=== Passage given ===
Herein, the prediction error calculation part 202 is configured to
include a plurality of calculation portions inside, and in this
example, configured to include a calculation portion of H0V0, a
calculation portion of H1V1, . . . , and a calculation portion of
H4V4.
[0108] As mentioned above, the prediction error calculation part
202 calculates the 25 prediction errors obtained corresponding to
the respective plural patterns of motion. Corresponding to the
motions in the horizontal direction (H) and the motions in the
vertical direction (V) in these plural patterns of motion, the
calculation part of H0V0, the calculation part of H1V1, . . . , and
the calculation part of H4V4 calculate the prediction errors,
respectively.
[0109] The coefficient supply part 205 is configured to acquire the
coefficients stored in the coefficient storage part 83 of the
learning apparatus 12 and supply the coefficients to the prediction
error calculation part 202 as needed. For example, when the
prediction error is calculated in the case that the motion amount
is (-2, -2), for example, the 12 coefficients are supplied
corresponding to the motion amount. Moreover, when the prediction
error is calculated in the case that the motion amount is (-2, -1),
for example, the 12 coefficients are supplied corresponding to the
motion amount. Thus, the sets of the coefficients are supplied, for
example, corresponding to the respective 25 patterns.

=== Task 1 ===
From the passage on prediction error calculation, write out the text from "[0108] As mentioned" up to and including "respectively.".
=== Task 2 ===
Translate this sentence from the passage on prediction error calculation into Spanish: "The coefficient supply part 205 is configured to acquire the coefficients stored in the coefficient storage part 83 of the learning apparatus 12 and supply the coefficients to the prediction error calculation part 202 as needed."

=== Raw data ===
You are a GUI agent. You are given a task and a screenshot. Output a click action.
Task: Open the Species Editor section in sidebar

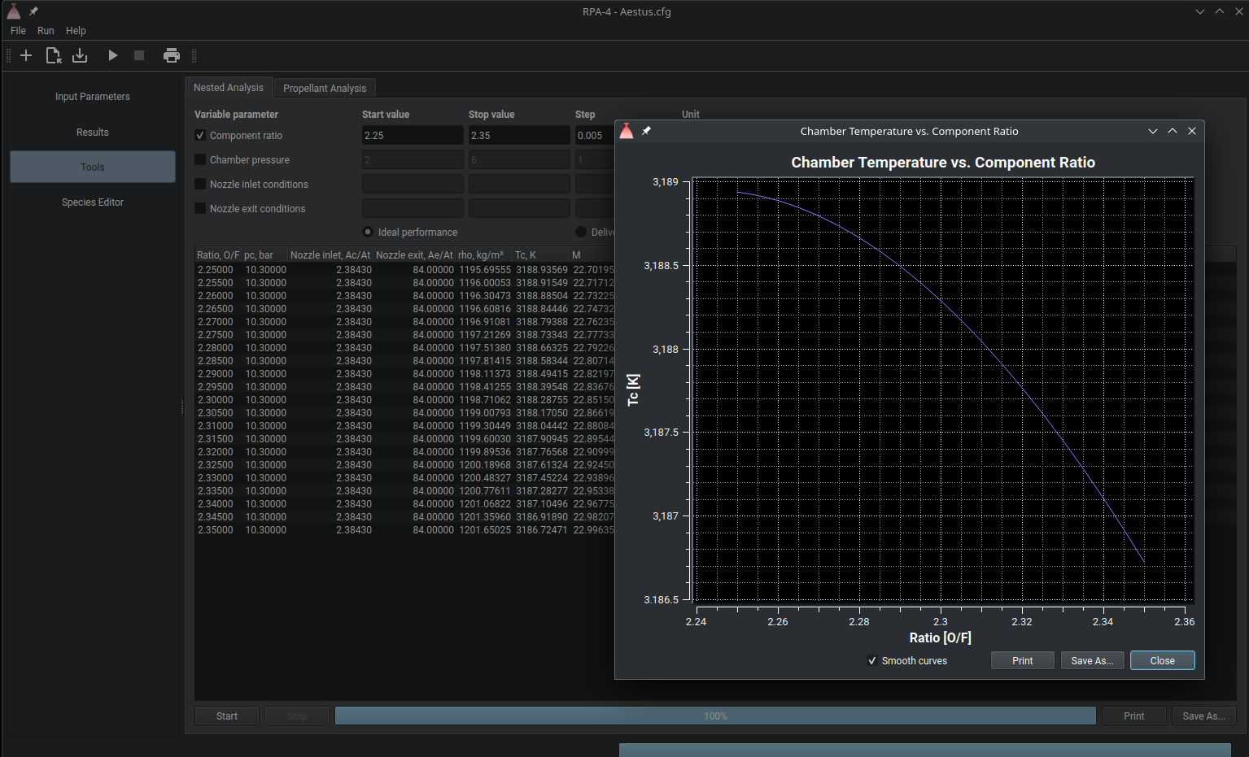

=== Correct answer 1 ===
[0108] As mentioned above, the prediction error calculation part
202 calculates the 25 prediction errors obtained corresponding to
the respective plural patterns of motion. Corresponding to the
motions in the horizontal direction (H) and the motions in the
vertical direction (V) in these plural patterns of motion, the
calculation part of H0V0, the calculation part of H1V1, . . . , and
the calculation part of H4V4 calculate the prediction errors,
respectively.

=== Correct answer 2 ===
La parte de suministro de coeficientes 205 está configurada para adquirir los coeficientes almacenados en la parte de almacenamiento de coeficientes 83 del aparato de aprendizaje 12 y suministrar los coeficientes a la parte de cálculo de errores de predicción 202 según sea necesario.